In a new survey of national litigation trends by law firm Fulbright & Jaworski L.L.P., the average number of cases pending among U.S. companies has dropped from 16 to 15 since 2001, a decrease of 6.3 percent.

But before anyone hands out the friendship bracelets, consider that the docket has meanwhile grown sharply for larger corporations. Companies with gross revenues of $1 billion or more reported that their median number of pending cases was 86, up from 79 cases in 2001. That’s a jump of nearly 9 percent. Moreover, 41 percent of in-house attorneys canvassed believe that the pace of lawsuits will continue to rise.

Fulbright’s study of 300 general counsel found that corporate litigation is hardly just a defensive measure: 88 percent of companies said that they initiate lawsuits at least some of the time. Only 12 percent said they never bring an action as plaintiffs.

This is the first time that Fulbright has surveyed corporate law departments for their views on the state of litigation in the U.S. Of the 300 respondents, 83 percent identified themselves as general counsel or chief legal officer, the rest as staff attorneys.

“Our primary goals with this survey were to identify emerging litigation trends and to assess the current litigation concerns of U.S. corporations,” said Steve Dillard, head of Fulbright’s worldwide litigation practice. “We wanted to understand the primary factors driving corporate caseloads, but also current thinking on litigation economics, technology, the efficacy of mediation and arbitration, and certainly not least, general counsel attitudes toward outside counsel.

Companies from 41 states were represented in the survey, with the heaviest concentrations in the Midwest, Texas, California, and New York, as well as Southern and Atlantic states. The median-sized company had annual gross revenues of $600 million, but that average reflected a broad range of enterprises: 30 percent reported revenues of under $100 million, while another 30 percent had revenues of $1 billion or more, including 18 percent with sales north of $2 billion. Eight primary industries were represented: manufacturing, energy, financial services, health care, technology/ communications, retail/wholesale, real estate, and insurance.

Suffice it to say that U.S. companies are litigation-ready: 89 percent of the in-house counsel surveyed said their companies employ at least one full-time lawyer managing litigation.

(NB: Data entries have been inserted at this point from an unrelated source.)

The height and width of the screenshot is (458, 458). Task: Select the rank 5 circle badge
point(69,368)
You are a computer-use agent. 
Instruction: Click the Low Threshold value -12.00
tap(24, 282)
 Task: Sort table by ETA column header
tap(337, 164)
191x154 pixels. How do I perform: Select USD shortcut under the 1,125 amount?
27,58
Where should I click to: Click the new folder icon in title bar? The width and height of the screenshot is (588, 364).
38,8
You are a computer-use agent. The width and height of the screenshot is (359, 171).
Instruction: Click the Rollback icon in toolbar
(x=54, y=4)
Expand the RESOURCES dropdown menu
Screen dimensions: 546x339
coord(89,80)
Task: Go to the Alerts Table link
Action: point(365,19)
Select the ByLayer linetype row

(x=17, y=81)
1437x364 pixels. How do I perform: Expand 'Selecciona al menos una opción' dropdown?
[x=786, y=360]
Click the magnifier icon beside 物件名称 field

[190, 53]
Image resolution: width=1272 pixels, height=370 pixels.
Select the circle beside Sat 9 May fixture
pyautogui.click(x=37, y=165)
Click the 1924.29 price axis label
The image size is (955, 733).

Almost a third of responding companies have three or more in-house litigation attorneys; among larger companies, 58 percent said they maintain at least three staff litigators. Financial industry companies report maintaining the largest number of staff litigation attorneys, followed by companies in insurance, energy, and manufacturing. Real estate, wholesale/retail, and tech/communications companies employ the least number of in-house itigators. Regionally, the greatest concentration of staff litigators was among companies based in the Northeast, whereas companies in the South had the fewest.

Litigation staffing is unlikely to retreat any time soon: 97 percent of in-house counsel reporting said they expect the number of staff litigators to remain steady or to increase in the near future.

What’s Next?
Companies are bracing themselves for a world of growing disputes. Only 13 percent said they expect their litigation caseload to decrease in the future, while more than three times as many — 41 percent — believe that the number of cases will go up, and 46 percent said the caseload will remain the same.

“Unquestionably, there’s going to be change. Law firms are being asked to break with tradition on hourly fees and become more nimble by consolidating and tightening the litigation process,” said Layne Kruse, who heads a group of Fulbright partners examining emerging issues in litigation.

Fulbright’s report cited a few specific trends on the horizon — more class actions, earlier settlements via arbitration/mediation, more litigation in general, greater use of technology in case management, increased cost in litigation, and more tort reform.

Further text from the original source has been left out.